CTOs are driving the Gen AI strategy
Brian opened with data from eMarketer and Google showing that CTOs and CIOs are now responsible for driving generative AI strategy at most companies. Among hundreds of companies surveyed, 59% said the CTO or CIO owned the Gen AI strategy, followed by the CEO. The CMO was at the bottom of the list at 18%. Andy noted that this mirrors the early days of ecommerce and CRM, when new technologies were treated as technical projects before being distributed across the business. He predicted that within five to ten years, Gen AI ownership will shift to the business side, but for now it remains a technology-led initiative.
The traditional role of inside sales
The main topic was whether ecommerce is replacing inside sales in B2B. The hosts started by defining what inside sales traditionally handles: lead generation and outbound prospecting, inbound lead handling, transactional and one-time purchases like reorders, serving smaller or long-tail customers, and handling simpler questions or problems. These are the functions that require less field presence than outside sales but more human interaction than a self-service ecommerce site.
Inside sales covers more at lower cost
Brian shared data from a McKinsey study on the economics of inside sales.
McKinsey found that inside sales can cover four times the number of prospects at 50% of the cost of a traditional field rep.
Brian Beck, Master B2B
The function grew out of the reality that outside sales reps are expensive, well-trained, and busy. They cannot take every call, qualify every prospect, or serve infrequent, small-ticket customers. Inside sales bridged that gap, and digital tools have made the function even more powerful.

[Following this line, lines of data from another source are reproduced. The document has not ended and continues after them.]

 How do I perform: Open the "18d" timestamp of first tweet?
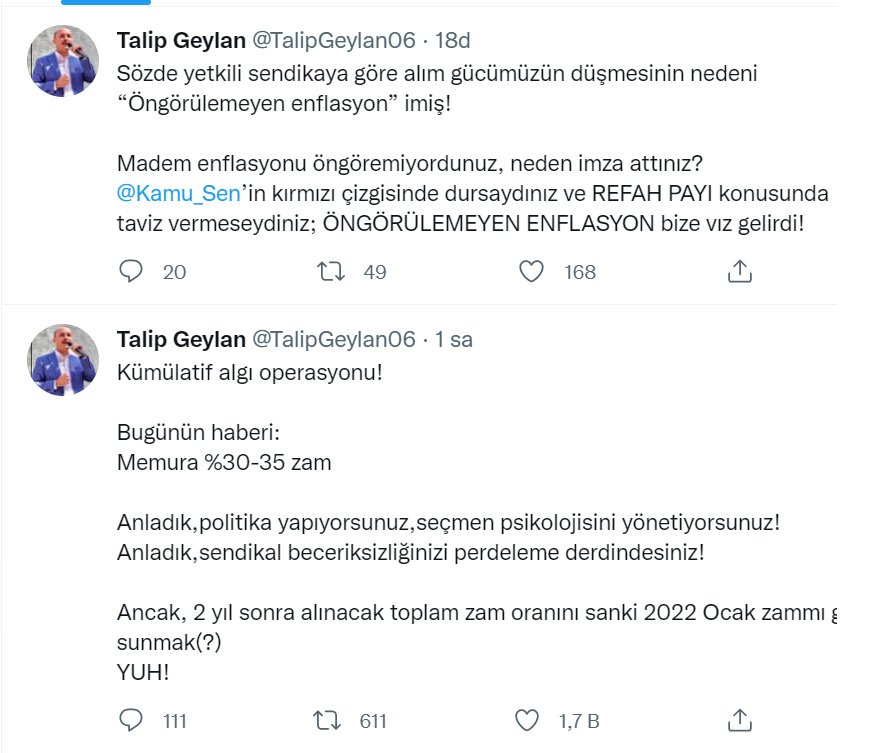point(453,40)
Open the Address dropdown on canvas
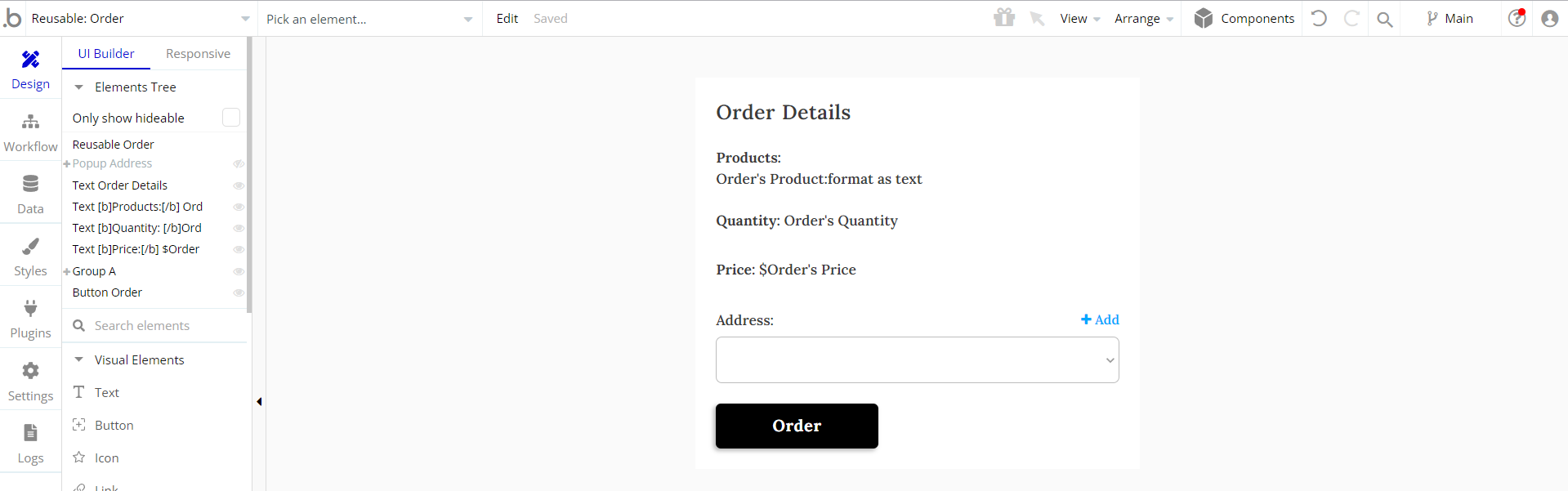1568x491 pixels. click(917, 359)
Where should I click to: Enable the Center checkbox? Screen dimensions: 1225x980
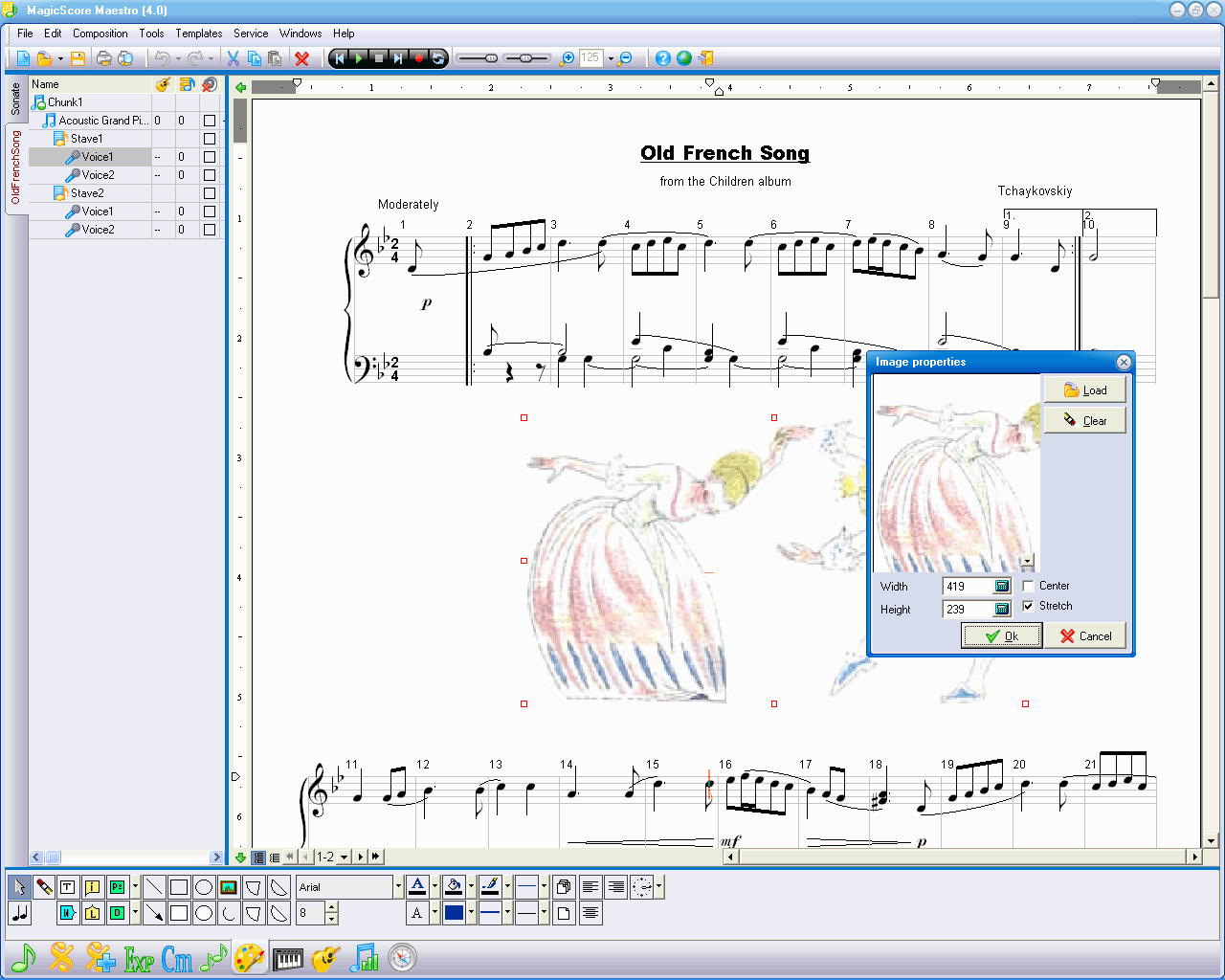(x=1027, y=585)
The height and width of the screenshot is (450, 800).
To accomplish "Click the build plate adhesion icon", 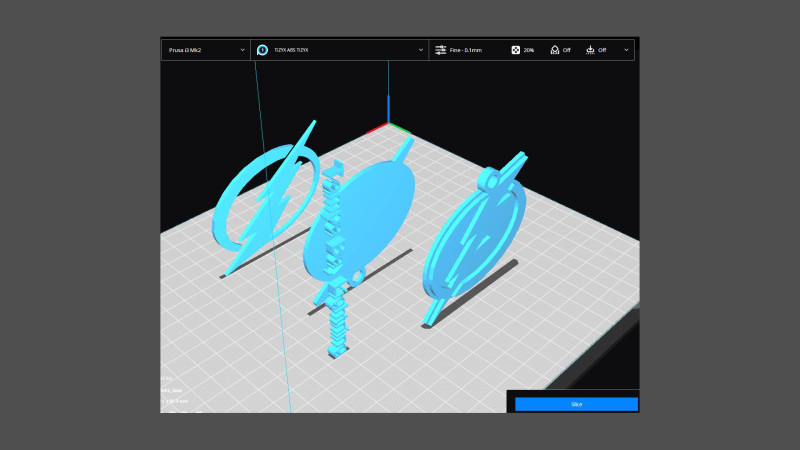I will pyautogui.click(x=590, y=49).
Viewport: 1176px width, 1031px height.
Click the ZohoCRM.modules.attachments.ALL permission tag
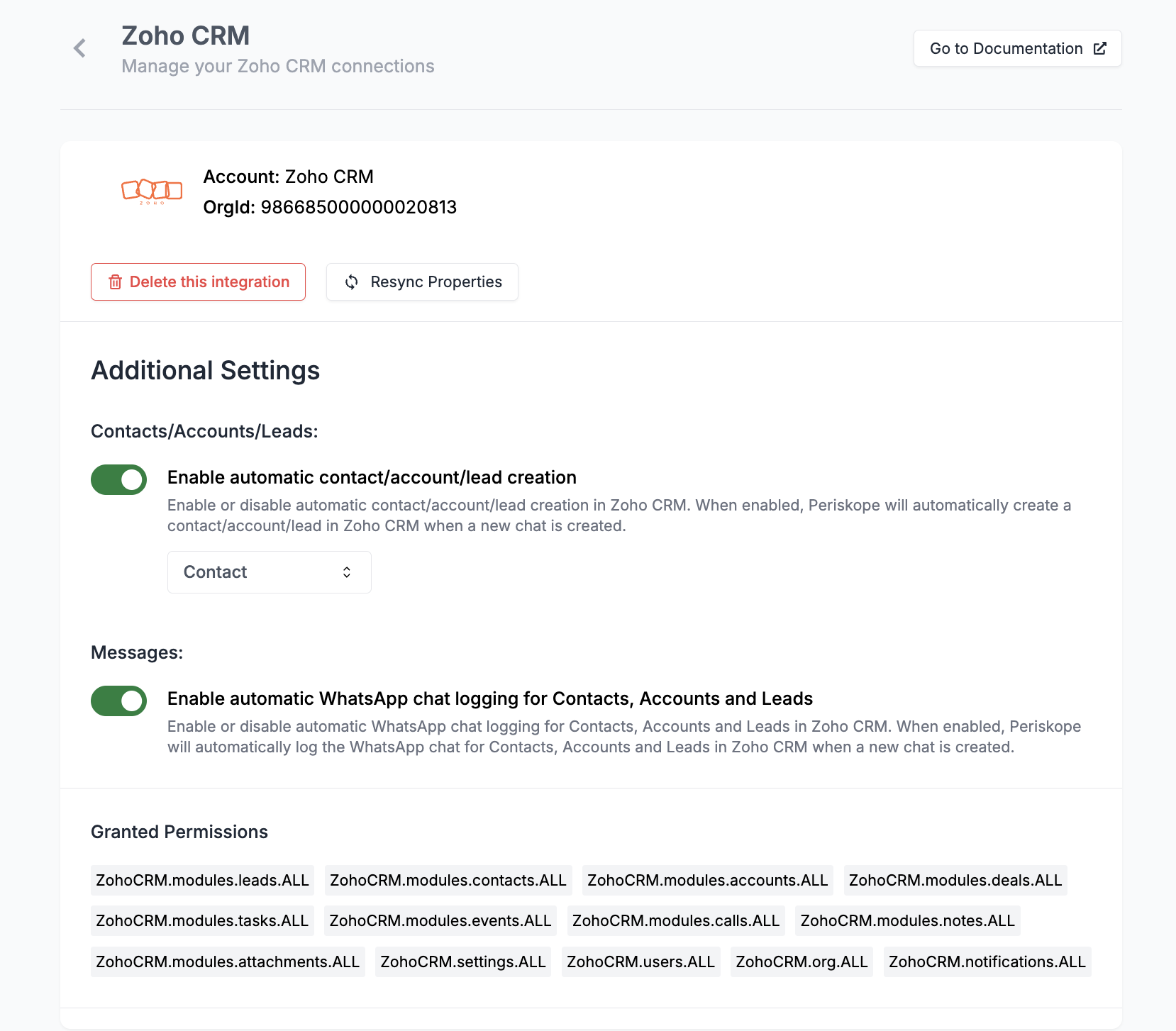228,962
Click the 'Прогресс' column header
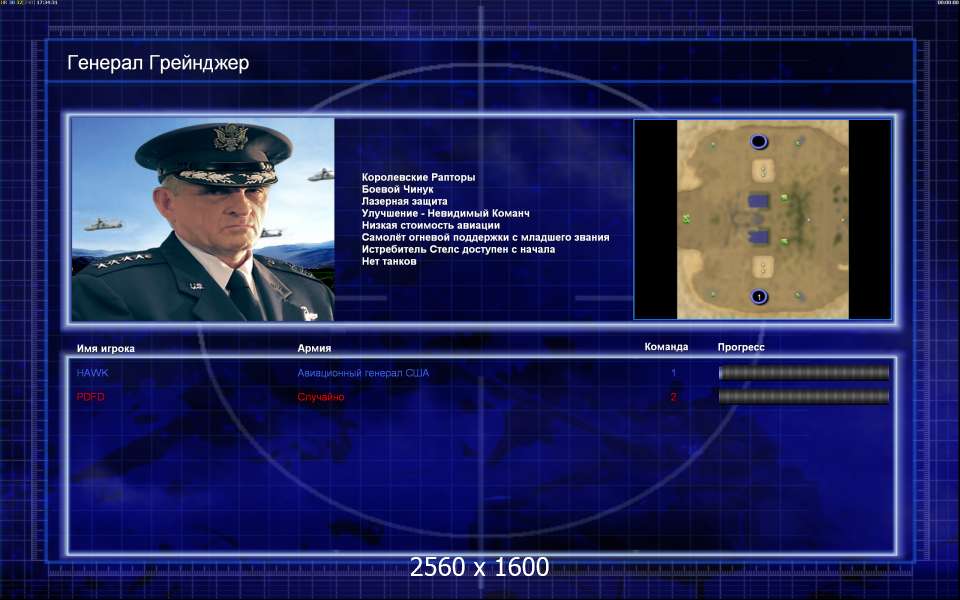Screen dimensions: 960x600 pos(741,348)
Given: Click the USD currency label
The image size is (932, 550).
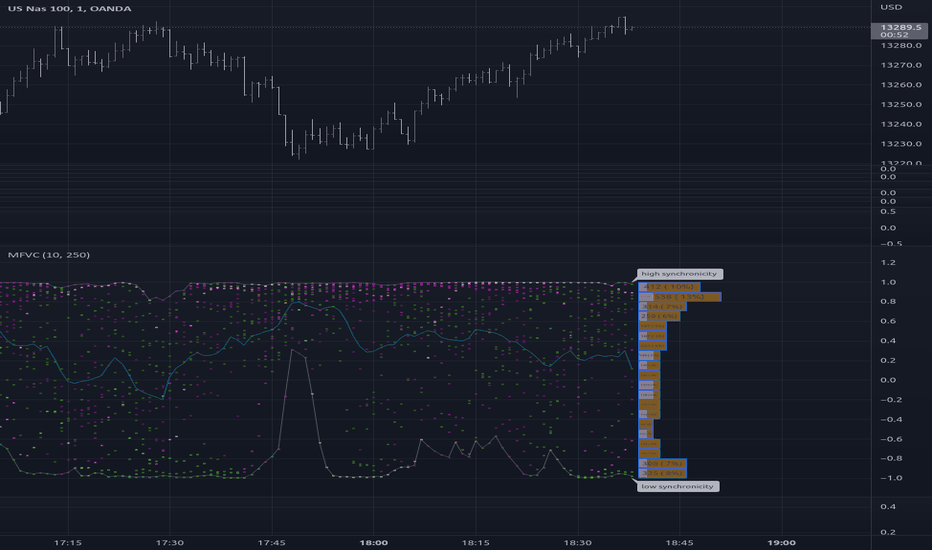Looking at the screenshot, I should tap(891, 7).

Inside sales can now access the same information as outside sales and answer questions at the same level of depth.
The buyer is changing
Andy noted that the B2B buyer is shifting away from traditional sales interactions. Data from Activate Marketing Services shows that 74% of millennials avoid sales calls and outreach efforts. Millennials are now in their 40s and represent the majority of B2B buyers, with Gen Z entering the workforce behind them. The outbound sales model is under pressure as fewer people answer the phone. The inbound model, where customers contact the company through a portal or website, is becoming more important.
AI chatbots enter the picture
The hosts raised a new dimension: AI chatbots. When a customer asks a question on the website, a chatbot can now reply, answer the question, and ask if they would like to complete the transaction. If the customer says yes, the deal closes without ever touching inside sales, customer service, or outside sales. Andy called this the new kitten in town. The chatbot does not replace the need for human expertise on complex purchases, but it handles routine transactions at scale and eliminates friction for the buyer.
Most companies are increasing inside sales
A LinkedIn poll asked whether B2B companies are increasing or decreasing their use of inside sales in the age of digital. The result: 72% said they are increasing. This was the opposite of what Andy’s Death of a B2B Salesman thesis might have predicted. The hosts noted that they did not ask the same question about outside sales, which might have produced a different answer. The data suggests that inside sales is being supercharged, not replaced, by digital.
Order placement is being pushed to ecommerce, changing the ratio of accounts that can be covered by both inside and outside sales. A lot of accounts that now have an assigned field rep are being covered by inside sales, and accounts being directed to inside sales are now being pushed to ecom.
James Wallen, Vice President of Sales, Credit Key
Customers marry their inside rep
Jared Ailson from Simpson Strong-Tie offered a memorable line.
In our industry, customers date their outside rep but marry their inside rep.
Jared Ailson, Simpson Strong-Tie
Andy connected this to research showing that buyers trust inside sales reps more than outside sales reps. The perception is that inside sales, like customer service, is more of an honest broker and less focused on closing a sale. Over time, that trust translates into stronger relationships and more revenue.
The open question: career paths
Andy closed with a question that did not have a clear answer. The traditional career path for an inside sales rep was to become an outside sales rep. If outside sales roles shrink or evolve, where does inside sales go? Customer success, account management, and hybrid roles are possibilities. The question used to be asked about outside sales. Now it is being asked about inside sales, which may be revealing about where the function is headed.